> [BRANO SELEZIONATO]
Ora Natasa prova a bissare quel successo con "Ancora una volta il mare", un libro che sicuramente attinge a piene mani dal suo predecessore, riuscendo però a creare qualcosa di diverso.

La storia ruota attorno a tre sorelle, alla loro famiglia e al loro amore per uno stesso uomo, Alessandro. Questo sentimento condiviso sarà ovviamente la causa di profondi cambiamenti nella vita di tutti e il motore che permetterà di scoperchiare emozioni e pensieri lasciati troppo a lungo sopiti.

Anche in questo caso ci troviamo dinanzi a una storia che racconta di un amore non facile, anzi, piuttosto burrascoso e astioso, ma con una particolarità: fin dall'inizio sappiamo che una delle tre sorelle riuscirà a sposare Alessandro. Chi? Roberta, Lucia o Nannina?

> [ELENCO DEI RECORD]
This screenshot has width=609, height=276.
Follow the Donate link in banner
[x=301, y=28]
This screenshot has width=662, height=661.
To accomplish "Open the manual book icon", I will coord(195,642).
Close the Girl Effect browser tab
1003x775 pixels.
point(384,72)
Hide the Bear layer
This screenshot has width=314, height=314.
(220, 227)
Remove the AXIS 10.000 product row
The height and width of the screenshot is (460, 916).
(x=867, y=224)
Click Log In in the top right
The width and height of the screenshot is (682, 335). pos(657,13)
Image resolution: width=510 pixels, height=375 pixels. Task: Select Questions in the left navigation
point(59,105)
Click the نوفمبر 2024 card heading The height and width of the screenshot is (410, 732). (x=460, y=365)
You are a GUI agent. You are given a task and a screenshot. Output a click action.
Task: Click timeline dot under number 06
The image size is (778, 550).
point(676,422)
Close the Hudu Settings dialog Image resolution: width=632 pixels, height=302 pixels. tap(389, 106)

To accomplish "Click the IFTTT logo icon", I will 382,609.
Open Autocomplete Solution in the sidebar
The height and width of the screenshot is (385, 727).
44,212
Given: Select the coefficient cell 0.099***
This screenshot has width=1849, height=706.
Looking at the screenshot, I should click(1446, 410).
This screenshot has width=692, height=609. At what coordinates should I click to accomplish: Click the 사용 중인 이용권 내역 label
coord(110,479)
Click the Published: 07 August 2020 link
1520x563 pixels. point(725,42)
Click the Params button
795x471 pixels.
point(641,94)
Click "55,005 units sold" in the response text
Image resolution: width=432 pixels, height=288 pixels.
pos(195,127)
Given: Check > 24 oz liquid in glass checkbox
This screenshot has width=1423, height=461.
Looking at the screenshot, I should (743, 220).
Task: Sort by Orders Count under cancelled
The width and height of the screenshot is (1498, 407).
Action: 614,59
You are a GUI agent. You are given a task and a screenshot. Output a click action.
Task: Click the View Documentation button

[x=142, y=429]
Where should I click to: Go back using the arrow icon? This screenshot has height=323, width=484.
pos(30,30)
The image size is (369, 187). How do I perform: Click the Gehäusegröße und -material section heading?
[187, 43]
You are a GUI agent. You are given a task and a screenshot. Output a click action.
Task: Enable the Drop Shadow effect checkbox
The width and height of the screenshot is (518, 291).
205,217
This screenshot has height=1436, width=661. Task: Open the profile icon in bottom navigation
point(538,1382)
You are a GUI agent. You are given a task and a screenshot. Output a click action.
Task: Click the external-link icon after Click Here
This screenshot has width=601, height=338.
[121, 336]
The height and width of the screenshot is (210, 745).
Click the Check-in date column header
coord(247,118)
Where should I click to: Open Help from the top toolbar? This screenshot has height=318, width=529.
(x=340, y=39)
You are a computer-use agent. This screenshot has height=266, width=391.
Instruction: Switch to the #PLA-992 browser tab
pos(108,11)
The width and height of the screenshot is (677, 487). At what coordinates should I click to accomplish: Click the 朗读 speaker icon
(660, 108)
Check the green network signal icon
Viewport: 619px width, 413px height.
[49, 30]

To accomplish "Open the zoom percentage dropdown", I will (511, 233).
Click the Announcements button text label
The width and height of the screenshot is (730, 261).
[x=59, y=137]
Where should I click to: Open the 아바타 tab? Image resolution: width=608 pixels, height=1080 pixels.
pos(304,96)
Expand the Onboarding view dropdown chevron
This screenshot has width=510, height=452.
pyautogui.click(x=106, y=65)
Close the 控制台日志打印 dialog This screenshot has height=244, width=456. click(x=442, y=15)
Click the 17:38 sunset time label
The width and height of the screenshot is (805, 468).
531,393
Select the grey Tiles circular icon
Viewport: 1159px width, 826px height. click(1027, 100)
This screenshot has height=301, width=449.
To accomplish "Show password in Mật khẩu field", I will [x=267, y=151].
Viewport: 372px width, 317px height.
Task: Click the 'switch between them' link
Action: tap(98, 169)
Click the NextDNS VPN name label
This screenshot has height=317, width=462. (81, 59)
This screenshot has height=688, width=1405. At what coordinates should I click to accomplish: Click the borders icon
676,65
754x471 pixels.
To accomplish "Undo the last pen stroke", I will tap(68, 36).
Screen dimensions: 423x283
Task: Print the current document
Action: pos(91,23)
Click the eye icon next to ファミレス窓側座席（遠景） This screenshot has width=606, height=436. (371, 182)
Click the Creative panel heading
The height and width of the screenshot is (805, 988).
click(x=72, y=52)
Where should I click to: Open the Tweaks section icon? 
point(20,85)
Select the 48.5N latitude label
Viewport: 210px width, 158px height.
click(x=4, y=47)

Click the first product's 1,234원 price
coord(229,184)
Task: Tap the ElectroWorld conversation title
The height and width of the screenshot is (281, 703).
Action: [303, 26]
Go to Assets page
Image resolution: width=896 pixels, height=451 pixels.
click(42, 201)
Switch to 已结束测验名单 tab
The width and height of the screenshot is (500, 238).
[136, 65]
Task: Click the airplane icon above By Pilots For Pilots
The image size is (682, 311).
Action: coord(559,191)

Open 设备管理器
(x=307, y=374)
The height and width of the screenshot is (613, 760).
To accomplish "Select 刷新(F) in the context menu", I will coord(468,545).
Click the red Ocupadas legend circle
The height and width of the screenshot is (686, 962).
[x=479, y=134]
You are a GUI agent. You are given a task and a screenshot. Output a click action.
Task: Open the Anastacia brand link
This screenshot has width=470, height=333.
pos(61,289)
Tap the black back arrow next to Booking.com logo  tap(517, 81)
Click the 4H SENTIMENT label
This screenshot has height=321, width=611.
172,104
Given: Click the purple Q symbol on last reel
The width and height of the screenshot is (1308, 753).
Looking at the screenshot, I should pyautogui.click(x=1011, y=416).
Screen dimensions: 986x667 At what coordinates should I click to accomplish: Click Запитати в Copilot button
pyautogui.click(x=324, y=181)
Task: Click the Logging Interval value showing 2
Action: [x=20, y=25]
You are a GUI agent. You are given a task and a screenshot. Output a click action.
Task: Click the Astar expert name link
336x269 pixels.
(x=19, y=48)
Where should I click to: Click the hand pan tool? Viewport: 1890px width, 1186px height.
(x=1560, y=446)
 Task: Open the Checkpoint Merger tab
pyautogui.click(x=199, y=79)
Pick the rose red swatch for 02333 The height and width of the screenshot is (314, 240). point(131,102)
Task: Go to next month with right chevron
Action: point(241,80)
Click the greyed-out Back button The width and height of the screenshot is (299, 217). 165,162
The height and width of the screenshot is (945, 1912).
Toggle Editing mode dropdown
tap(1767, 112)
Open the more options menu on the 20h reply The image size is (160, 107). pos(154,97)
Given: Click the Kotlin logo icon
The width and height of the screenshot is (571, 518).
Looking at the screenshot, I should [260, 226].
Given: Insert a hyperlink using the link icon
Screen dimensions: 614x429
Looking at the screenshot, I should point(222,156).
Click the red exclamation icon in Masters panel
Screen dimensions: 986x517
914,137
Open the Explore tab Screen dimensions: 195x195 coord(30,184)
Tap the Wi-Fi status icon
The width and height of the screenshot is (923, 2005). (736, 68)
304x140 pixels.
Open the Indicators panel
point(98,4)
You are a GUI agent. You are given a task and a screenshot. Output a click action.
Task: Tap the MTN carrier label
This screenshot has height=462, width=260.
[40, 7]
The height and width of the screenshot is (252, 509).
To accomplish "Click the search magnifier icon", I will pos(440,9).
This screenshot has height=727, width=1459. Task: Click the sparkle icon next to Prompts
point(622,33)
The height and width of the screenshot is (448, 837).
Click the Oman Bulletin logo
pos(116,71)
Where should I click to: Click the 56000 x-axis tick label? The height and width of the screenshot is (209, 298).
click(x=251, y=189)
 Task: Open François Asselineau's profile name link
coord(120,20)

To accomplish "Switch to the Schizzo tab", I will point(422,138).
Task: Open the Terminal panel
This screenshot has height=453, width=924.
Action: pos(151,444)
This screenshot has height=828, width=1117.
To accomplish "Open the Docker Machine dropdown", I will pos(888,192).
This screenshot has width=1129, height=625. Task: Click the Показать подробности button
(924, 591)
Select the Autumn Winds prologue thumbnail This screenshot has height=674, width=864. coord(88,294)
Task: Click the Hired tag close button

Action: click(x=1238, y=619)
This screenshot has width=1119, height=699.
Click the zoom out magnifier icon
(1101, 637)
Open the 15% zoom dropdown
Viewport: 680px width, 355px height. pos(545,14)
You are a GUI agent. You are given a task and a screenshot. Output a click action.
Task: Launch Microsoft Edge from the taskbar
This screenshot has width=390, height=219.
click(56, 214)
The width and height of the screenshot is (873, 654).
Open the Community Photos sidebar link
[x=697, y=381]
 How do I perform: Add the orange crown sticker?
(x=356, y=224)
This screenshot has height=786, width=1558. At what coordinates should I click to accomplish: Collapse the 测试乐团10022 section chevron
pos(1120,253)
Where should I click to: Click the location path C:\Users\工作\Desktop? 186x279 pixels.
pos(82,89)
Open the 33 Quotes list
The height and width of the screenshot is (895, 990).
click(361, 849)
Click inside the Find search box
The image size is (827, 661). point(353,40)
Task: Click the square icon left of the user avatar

> [LA CONSEGNA] Scrivi il seguito del brano sul romanzo "Ancora una volta il mare", riprendendo subito dopo la sua ultima frase. I record non hanno alcun legame con il brano.

> [RISPOSTA ALL'ESERCIZIO]
Lo si scoprirà solo alla fine, e forse proprio per questo motivo non si riesce a staccare gli occhi dai capitoli, che corrono in bilico tra il passato e il presente, che ci raccontano le peripezie di tre giovani donne, dei loro amori e della loro famiglia.
Già, la famiglia. L'altro punto fondamentale del romanzo. La famiglia è qui un piccolo affresco che mostra il grande amore che può esserci tra le persone, ma anche gli infiniti e terribili sbagli che si possono commettere come genitori, amanti o figli. Questa famiglia ci mostra le gioie e i dolori della vita, ci accompagna in un percorso che parte dalla nascita e arriva alla morte. Ci mostra entrambi i lati della medaglia, quei lati che ognuno di noi è destinato a vedere, in un modo o nell'altro. E il tutto è ben 'pennellato', dallo stile poetico della Dragnic, quello stesso stile che aveva reso forte il primo romanzo, che usa frasi brevi, pensieri, che mescola la narrativa alla musicalità, rendendo certi capitoli quasi una poesia.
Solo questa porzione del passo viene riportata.